The IPR open probability (P _o ) is from Gin et al. (2009):

$$P_o = \frac {q_{12}q_{32}q_{24}}{q_{12}q_{32}q_{24}+q_{42}q_{23}q_{12}+q_{42}q_{32}q_{12}+q_{42}q_{32}q_{21}}, $$

where q ₁₂,q ₂₁,q ₂₄, and q ₄₂ are set to their steady-state values, and where q ₂₃ and q ₃₂ are given by

$$\begin{aligned} q_{23}(c) =&a_{23}- \biggl(\frac{V_{23}}{k^2_{23}+c^2}+b_{23} \biggr) \biggl(\frac{V_{-23}c^5}{k^5_{-23}+c^5}+b_{-23} \biggr), \\ q_{32}(c) =& \biggl(\frac{V_{32}}{k^3_{32}+c^3}+b_{32} \biggr) \biggl(\frac{V_{-32}c^7}{k^7_{-32}+c^7}+b_{-32} \biggr). \end{aligned}$$

Since Ca²⁺ diffusion is orders of magnitude slower than the diffusion of V (Keener and Sneyd 2008), Ca²⁺ diffusion was omitted from all our model simulations.

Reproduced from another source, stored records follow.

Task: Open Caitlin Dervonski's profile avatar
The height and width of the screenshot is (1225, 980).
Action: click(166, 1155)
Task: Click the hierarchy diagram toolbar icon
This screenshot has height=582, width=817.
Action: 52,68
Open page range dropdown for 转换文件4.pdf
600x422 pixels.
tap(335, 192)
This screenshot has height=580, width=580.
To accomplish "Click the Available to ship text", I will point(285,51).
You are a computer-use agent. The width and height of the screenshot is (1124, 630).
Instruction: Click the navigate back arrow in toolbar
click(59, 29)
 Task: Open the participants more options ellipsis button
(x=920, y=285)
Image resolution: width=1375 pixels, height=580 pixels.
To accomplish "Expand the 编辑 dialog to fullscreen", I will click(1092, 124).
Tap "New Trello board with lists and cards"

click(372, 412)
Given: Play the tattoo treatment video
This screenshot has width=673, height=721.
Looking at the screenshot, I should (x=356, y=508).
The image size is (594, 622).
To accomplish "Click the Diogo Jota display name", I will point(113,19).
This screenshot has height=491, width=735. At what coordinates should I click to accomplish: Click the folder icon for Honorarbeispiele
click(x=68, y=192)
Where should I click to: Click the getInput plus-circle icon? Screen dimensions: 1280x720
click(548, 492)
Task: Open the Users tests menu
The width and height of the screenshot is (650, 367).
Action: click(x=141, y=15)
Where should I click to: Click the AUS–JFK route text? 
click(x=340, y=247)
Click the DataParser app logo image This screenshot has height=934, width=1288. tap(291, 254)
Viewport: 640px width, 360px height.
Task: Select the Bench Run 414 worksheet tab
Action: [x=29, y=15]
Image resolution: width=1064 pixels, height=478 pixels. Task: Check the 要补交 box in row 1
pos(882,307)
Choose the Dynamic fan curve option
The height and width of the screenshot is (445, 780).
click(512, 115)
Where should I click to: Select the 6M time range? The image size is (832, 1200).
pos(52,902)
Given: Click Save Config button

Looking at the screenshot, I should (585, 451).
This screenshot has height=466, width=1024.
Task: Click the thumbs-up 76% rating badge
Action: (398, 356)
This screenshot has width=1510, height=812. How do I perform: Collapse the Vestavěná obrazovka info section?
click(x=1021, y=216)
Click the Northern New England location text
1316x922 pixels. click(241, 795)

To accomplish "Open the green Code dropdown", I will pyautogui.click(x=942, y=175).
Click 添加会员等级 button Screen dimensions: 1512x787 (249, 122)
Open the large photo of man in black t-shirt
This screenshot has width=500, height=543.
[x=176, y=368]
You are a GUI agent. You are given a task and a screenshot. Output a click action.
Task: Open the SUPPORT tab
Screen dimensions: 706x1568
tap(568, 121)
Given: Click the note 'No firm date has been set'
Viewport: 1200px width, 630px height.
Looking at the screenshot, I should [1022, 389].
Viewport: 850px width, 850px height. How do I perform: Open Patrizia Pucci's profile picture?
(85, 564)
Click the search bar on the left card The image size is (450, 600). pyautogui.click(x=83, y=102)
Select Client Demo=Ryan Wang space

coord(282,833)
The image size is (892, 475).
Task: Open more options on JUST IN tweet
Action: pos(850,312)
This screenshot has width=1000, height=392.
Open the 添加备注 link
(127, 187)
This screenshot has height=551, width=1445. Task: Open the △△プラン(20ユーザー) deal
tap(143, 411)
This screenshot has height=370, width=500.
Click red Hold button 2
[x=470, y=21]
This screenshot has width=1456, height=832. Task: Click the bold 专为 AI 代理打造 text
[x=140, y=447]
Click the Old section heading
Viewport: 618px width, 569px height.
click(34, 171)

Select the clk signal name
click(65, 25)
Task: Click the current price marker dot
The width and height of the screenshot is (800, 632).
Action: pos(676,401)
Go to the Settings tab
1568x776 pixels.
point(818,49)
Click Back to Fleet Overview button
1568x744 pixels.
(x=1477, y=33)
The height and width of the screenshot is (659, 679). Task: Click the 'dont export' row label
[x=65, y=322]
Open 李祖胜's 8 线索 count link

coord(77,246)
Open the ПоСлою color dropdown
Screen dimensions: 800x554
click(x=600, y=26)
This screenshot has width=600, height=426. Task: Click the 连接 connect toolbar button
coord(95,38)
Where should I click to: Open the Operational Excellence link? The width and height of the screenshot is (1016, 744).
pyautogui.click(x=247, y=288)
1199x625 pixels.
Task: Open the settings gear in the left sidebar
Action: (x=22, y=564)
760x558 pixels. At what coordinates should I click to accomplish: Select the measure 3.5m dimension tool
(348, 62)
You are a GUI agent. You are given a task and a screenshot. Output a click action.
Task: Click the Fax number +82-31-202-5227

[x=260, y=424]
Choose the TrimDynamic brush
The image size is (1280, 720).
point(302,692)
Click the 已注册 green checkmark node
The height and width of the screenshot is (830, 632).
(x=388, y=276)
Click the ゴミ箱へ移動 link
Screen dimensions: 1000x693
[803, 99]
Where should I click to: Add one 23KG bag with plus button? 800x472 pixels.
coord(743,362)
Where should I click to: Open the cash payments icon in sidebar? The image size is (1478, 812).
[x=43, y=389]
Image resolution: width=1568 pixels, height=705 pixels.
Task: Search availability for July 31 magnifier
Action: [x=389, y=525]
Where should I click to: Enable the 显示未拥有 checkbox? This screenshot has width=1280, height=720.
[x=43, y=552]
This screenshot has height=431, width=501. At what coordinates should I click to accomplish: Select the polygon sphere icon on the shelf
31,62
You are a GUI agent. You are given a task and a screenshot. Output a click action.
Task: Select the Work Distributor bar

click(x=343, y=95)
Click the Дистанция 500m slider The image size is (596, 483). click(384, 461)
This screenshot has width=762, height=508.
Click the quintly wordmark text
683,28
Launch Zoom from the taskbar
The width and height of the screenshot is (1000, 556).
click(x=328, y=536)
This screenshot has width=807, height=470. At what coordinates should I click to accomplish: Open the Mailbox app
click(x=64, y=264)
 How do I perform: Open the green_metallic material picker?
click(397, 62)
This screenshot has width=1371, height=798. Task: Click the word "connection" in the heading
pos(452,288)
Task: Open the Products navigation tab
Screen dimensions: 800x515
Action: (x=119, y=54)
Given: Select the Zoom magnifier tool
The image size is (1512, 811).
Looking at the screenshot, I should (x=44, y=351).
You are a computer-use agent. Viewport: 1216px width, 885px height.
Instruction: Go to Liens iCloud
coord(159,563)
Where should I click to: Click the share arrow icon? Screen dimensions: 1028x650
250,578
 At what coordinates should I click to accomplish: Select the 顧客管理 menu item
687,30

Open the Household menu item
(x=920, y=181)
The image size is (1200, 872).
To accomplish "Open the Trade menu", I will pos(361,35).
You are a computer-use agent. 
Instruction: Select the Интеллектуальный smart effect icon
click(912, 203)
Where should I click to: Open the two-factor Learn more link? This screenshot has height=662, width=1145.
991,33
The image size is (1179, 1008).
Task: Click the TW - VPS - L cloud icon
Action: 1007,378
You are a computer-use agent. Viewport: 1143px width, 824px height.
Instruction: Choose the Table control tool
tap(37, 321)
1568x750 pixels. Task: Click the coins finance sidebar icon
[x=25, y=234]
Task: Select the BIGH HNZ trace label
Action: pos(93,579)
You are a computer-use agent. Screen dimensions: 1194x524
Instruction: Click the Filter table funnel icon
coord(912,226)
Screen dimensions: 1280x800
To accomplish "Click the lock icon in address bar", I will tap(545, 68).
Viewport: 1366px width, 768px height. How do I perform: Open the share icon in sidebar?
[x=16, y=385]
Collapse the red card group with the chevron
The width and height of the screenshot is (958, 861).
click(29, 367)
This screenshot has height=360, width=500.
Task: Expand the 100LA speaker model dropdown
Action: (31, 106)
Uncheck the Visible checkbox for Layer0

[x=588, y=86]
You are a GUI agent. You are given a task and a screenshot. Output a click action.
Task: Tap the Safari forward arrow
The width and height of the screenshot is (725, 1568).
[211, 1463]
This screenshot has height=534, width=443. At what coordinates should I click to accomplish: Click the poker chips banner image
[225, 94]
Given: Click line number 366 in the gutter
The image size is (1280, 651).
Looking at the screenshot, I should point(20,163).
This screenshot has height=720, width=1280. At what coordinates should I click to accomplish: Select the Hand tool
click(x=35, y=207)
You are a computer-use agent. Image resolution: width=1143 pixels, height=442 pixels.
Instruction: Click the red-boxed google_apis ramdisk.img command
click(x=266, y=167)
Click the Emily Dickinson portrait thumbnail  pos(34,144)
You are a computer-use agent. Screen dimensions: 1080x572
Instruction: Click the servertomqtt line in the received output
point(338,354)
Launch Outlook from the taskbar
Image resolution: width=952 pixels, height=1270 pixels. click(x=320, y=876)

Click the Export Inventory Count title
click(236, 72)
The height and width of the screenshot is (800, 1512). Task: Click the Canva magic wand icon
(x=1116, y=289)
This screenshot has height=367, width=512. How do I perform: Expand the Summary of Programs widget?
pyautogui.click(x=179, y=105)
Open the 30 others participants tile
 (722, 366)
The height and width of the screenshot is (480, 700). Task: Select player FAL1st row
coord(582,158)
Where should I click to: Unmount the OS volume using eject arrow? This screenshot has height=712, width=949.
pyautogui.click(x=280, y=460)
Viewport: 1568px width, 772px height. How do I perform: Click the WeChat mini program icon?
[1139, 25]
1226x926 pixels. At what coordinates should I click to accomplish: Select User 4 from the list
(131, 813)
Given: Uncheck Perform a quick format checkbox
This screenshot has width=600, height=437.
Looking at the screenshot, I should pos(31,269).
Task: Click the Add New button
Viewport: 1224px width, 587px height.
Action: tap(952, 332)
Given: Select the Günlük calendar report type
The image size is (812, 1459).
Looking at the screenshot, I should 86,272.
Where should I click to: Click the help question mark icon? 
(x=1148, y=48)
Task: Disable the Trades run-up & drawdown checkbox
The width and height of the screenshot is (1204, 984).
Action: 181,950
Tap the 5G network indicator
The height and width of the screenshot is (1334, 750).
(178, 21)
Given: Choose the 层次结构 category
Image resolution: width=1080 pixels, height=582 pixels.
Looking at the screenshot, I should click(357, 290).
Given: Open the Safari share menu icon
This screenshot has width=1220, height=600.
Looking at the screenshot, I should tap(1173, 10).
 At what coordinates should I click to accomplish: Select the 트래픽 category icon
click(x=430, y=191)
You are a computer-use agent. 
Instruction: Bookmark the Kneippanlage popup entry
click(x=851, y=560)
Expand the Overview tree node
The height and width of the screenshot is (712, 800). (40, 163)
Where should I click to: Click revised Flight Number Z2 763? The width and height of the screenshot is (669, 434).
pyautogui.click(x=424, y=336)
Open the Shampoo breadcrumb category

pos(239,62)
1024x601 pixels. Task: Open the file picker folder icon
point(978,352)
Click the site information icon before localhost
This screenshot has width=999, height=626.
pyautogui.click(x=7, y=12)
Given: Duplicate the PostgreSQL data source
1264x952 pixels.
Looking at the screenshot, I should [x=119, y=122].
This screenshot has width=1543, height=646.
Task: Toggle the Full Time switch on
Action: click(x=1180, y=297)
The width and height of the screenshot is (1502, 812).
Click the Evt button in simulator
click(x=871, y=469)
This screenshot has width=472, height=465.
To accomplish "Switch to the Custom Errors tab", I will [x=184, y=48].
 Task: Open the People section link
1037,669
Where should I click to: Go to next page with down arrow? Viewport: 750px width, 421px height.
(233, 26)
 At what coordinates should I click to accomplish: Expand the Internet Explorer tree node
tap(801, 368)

Appendix C: Numerical Method

We used a finite difference method to solve the model equations in MATLAB (MathWorks). We discretized the spatial derivative using the second-order implicit central difference method, and the time derivative using the first order explicit Euler method. For some long time simulations, we also used the method of lines, using the routine ode15s.